Last (and definitely not least) is the writer / director / producer Gary King. This film is so exceptionally unique in so many ways and each of them (I imagine) owes its existence to Gary King. He's a story teller in the truest sense of the term and is able to allow the audience a glimpse into the amazing world he creates without letting the window obscure the view (as so many directors do). He takes bold and daring chances that come close to riding the line of "gimmicky" but quickly transcend it into a realm of filmmaking where the director is truly in control and the viewer can sit back, relax and simply watch, comfortable in the knowledge that you're in good hands. If Gary's talent could be bottled, packaged and sold throughout Hollywood there would never be another flop. I believe the real question at hand may be: "How do you make a Gary King film?"

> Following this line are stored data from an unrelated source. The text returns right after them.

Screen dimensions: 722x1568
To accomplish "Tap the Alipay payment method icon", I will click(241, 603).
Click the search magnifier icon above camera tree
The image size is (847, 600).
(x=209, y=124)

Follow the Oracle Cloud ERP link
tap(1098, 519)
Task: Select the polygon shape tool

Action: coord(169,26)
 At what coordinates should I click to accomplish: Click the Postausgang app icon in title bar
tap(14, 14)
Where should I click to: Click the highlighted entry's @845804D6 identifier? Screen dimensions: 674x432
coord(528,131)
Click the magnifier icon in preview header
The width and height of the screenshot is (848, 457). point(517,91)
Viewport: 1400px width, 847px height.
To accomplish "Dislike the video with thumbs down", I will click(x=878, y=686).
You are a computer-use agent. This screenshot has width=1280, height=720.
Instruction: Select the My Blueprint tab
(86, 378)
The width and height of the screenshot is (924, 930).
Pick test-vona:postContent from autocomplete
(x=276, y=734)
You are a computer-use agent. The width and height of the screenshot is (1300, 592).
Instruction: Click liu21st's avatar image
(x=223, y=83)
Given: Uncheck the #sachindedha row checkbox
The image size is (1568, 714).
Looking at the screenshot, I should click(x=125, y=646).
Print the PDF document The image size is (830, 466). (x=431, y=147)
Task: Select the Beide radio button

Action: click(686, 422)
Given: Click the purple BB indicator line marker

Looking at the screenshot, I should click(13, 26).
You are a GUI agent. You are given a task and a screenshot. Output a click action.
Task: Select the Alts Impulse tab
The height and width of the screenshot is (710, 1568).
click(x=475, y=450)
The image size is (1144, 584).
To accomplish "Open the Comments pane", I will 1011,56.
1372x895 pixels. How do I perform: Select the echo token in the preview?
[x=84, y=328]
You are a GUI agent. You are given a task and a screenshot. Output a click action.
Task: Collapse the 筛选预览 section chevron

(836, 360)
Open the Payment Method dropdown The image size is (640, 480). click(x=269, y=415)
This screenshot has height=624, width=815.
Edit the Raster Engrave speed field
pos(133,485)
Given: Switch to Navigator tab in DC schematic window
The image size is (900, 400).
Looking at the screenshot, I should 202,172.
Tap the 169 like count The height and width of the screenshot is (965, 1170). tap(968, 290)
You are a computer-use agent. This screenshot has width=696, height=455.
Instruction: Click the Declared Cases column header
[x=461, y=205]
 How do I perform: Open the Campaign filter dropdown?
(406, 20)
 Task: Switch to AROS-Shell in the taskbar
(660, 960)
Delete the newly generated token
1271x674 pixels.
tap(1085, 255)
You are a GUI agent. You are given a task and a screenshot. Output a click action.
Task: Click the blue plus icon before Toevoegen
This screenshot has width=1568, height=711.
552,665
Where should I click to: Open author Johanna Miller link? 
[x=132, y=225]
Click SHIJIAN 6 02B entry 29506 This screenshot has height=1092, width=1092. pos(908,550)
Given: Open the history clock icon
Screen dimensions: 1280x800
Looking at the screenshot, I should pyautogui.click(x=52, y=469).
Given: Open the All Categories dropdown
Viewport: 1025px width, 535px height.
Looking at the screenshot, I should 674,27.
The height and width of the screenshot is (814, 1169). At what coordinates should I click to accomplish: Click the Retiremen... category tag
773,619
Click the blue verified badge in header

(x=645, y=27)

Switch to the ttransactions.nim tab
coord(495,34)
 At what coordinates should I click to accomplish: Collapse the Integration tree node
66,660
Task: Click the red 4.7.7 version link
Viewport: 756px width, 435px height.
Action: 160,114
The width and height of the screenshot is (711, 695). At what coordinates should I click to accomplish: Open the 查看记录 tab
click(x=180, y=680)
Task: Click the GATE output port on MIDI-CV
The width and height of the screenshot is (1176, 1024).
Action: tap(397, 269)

The ONLY thing that could be more fulfilling than watching "How Do You Write A Joe Schermann Song?" was watching the cast / crew accept their well deserved and hard earned awards for "Breakout Filmmaker" and "Audience Choice". To see how thrilled they were was, in itself, a thrill. They're impossible not to cheer for.

We've all had those experiences with movies that force you to keep your seat for a moment and revel in the fact that we just experienced exactly what it is we're looking to experience every time we go to see a movie. The scarcity with which we meet this feeling is part of the reason we grant it such high value. "How Do You Write A Joe Schermann Song?" is an amazing film and story that stays with you long after the credits have rolled.